Referrals don’t need to be made out to a certain specialist or consultant physician.
If you’re referring a patient, you should let them choose where to present the referral.
Single course of treatment
A referral covers a single course of treatment for the referred condition. A single course of treatment is an initial attendance at the specialist or consultant physician. It includes subsequent attendances for the continuing management until the patient is referred back to the referring practitioner.
A new referral doesn’t always mean a new course of treatment.
If a referral is for continuing management of a condition, the specialist or consultant physician must bill subsequent attendance items. However, you can bill an initial attendance item if it meets all the following:
- the referring practitioner decides the patient’s condition needs to be reviewed
- the patient is seen by the specialist or consultant physician after the expiry of the last referral
- the patient was last seen by the specialist or consultant physician more than 9 months earlier.
If the patient has a new or unrelated condition, the specialist can start a new course of treatment if there’s a new referral in place.
Referral periods from a GP to a specialist
A referral from a general practitioner (GP) to a specialist lasts 12 months, unless noted otherwise. The referral starts from the date the specialist first meets the patient, not the date issued.
If a patient needs continuing care, GPs can write a referral beyond 12 months or for an indefinite period.
If a patient on an indefinite referral has a new or unrelated condition, the GP must issue a new referral for that condition.
Referral periods from a specialist to another specialist
Referrals from specialists and other consultant physicians are valid for 3 months unless it’s for an admitted patient.
Referrals for admitted patients are valid for 3 months or for the duration of admission, whichever is longer.
Lost, stolen or destroyed referrals
A written referral that is lost, stolen or destroyed is valid for only one attendance by the patient. You must get a valid referral before you can bill any subsequent services. The account, receipt or assignment form must include all of the following:
- the referring medical provider’s name
- practice address or provider number of the referring medical provider (if known)
- the words ‘lost referral’.
Read more about Referral of Patients To Specialists Or Consultant Physicians on the Department of Health and Aged Care website.
Referrals for allied health services
You can refer patients for allied health services under the following initiatives:
- Chronic Disease Management Plan
- Better Access to psychiatrists, psychologists and general practitioners
- Eating disorder treatment and management
- Complex neurodevelopmental disorders and eligible disabilities
- follow-up services after Aboriginal and Torres Strait Islander health assessments.

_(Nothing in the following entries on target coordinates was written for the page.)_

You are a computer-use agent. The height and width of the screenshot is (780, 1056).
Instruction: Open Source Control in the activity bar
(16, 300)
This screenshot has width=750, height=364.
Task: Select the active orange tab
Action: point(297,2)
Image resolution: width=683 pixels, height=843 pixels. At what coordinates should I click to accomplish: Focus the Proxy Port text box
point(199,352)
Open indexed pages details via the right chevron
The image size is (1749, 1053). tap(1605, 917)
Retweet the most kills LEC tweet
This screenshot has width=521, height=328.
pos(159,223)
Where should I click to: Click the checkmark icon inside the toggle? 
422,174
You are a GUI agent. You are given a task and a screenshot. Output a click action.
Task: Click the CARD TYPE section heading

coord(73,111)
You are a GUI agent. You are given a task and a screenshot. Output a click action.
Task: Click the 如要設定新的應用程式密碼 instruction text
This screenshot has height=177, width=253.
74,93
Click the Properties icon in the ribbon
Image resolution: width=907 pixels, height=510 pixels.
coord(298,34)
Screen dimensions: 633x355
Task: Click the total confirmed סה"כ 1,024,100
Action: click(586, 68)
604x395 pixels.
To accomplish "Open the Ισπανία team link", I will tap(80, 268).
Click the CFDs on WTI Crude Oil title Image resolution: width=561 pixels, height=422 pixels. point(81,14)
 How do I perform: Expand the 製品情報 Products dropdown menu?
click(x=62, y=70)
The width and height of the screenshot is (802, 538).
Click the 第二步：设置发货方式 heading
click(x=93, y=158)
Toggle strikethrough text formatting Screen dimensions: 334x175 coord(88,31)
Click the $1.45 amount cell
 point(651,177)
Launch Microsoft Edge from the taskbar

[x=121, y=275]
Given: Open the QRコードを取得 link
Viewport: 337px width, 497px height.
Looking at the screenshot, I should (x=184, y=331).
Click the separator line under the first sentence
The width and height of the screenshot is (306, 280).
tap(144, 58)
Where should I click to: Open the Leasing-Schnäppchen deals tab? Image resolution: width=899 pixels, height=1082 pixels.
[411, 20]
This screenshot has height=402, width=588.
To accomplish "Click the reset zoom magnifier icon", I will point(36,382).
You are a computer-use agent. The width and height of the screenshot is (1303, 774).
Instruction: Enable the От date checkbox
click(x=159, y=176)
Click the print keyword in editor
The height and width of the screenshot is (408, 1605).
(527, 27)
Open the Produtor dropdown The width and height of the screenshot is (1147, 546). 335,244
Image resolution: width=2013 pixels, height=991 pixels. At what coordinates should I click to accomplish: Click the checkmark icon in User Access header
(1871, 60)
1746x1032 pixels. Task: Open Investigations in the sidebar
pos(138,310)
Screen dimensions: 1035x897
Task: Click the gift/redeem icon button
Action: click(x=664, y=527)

Read more about referrals on the Department of Health and Aged Care website:
- Explanatory Note MN.6.3 Referral requirements for Psychological therapy
- Referral Form for Chronic Disease Allied Health (Individual) Services under Medicare
Requests for diagnostic imaging services must have:
- the requesting practitioner’s full name, provider number or practice address
- the date of the request
- a description of the services requested.
Patients can choose a health professional and don’t need to give a request to a specific practice.
Read more about Requests for R-type Diagnostic Imaging Services and Requests for diagnostic imaging services versus referrals for other services under Medicare on the Department of Health and Aged Care website.
Requests for pathology services
Requests for pathology services must have all of the following:
- the patient’s name and address
- the patient’s hospital status
- the requesting practitioner’s full name, provider number and practice address
- a description of the services requested
- the date of the request.
Patients can choose a health professional if there’s no clinical need for a specific pathologist to do the service.